Les droits des Embera triomphent sur les sociétés minières

Les Embera sont si étroitement liés à leur terre qu’ils utilisent le seul et même mot « Egoró » pour dire « terre » et « vie des Embera »

31 mai 2012

Les revendications du peuple indigène Embera ont été entendues par la cour constitutionnelle de Colombie. Sa lutte contre un projet d’exploitation minière sur son territoire, sur fond de militarisation de la région et violations des droits humains trouve une heureuse issue.  

Le peuple indigène Embera a fait front contre un projet d’exploitation minière sur son territoire en Colombie. Ses revendications ont été entendues par la cour constitutionnelle : les entreprises minières Rio Tinto, Sunward et Muriel Mining Corporation (MMC) se sont vues interdire le développement d’une mine sur leurs terres. 

En amont de cette interdiction, une militarisation de la région et des violations des droits de l’Homme avaient conduit les communautés indigènes et afro-colombiennes de Jiguamiandó (Chocó) à déposer plainte contre MMC en 2009. Dans le cadre de son projet d’exploitation de cuivre, d’or et de molybdène, l’entreprise minière Mandé Norte avait omis de consulter préalablement les communautés concernées, conformément à la convention internationale sur les droits des peuples indigènes.

Mépris de la convention ILO 169

La cour constitutionnelle colombienne avait décidé en octobre 2009 (décision T-769/2009) qu’en cas de projet de grande envergure avec des impacts non négligeables sur un territoire indigène, le consentement libre, éclairé et préalable (Free, Informed and Prior Consent) des communautés, en accord avec leurs besoins et leurs traditions, était exigé. Cette consultation préalable conforme à la convention ILO 169 ratifiée par la Colombie en 1991, n’a pas été menée de façon appropriée dans le cadre de ce projet minier. 

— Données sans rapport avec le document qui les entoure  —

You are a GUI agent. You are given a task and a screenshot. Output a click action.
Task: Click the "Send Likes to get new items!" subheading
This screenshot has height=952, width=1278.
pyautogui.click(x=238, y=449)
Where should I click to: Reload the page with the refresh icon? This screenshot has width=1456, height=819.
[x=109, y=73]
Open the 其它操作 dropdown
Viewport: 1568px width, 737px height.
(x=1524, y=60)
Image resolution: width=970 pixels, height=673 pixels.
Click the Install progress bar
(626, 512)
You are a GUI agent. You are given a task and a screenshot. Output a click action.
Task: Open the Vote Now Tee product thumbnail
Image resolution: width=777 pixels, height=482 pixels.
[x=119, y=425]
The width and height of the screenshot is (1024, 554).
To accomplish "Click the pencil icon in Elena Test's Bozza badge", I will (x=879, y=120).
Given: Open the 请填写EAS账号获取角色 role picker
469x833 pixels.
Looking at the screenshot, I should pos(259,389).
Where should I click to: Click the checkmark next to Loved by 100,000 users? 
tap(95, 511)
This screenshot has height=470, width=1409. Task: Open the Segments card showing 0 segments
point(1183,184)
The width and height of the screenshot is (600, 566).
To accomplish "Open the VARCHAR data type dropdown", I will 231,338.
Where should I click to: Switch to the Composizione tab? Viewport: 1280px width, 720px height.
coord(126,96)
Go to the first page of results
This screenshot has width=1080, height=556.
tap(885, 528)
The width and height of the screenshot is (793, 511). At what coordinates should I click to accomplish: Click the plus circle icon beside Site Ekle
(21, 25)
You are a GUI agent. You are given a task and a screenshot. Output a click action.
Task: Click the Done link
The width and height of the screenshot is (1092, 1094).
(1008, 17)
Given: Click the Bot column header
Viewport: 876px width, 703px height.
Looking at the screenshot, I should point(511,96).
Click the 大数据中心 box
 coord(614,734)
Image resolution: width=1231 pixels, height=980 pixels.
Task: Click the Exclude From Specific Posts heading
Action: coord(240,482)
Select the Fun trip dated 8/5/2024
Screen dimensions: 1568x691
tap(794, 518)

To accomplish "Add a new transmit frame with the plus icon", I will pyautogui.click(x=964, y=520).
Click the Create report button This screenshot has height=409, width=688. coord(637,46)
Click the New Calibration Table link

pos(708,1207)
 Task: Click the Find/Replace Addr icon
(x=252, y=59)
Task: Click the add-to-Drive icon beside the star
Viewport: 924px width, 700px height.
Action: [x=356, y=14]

MMC a refusé d’accepter la décision de la cour et a demandé son annulation, conjointement avec le ministre de l’intérieur agissant au nom du gouvernement colombien. Le 9 mars 2012, la cour constitutionnelle a rejeté les deux recours et renforcé ainsi les droits des populations indigènes et afro-colombiennes de Jiguamiandó.

L'accord des communautés locales est indispensable

En 2009, les communautés indigènes et afro-colombiennes de Jiguamiandó avaient organisé une assemblée interne à ce sujet (Consulta Interétnica de los Pueblos) au sein de laquelle 77% des communautés directement concernées par la mine étaient représentées (soit 1183 personnes). La totalité (100%) des personnes présentes avaient voté contre l’exploitation de la terre de leurs aïeux.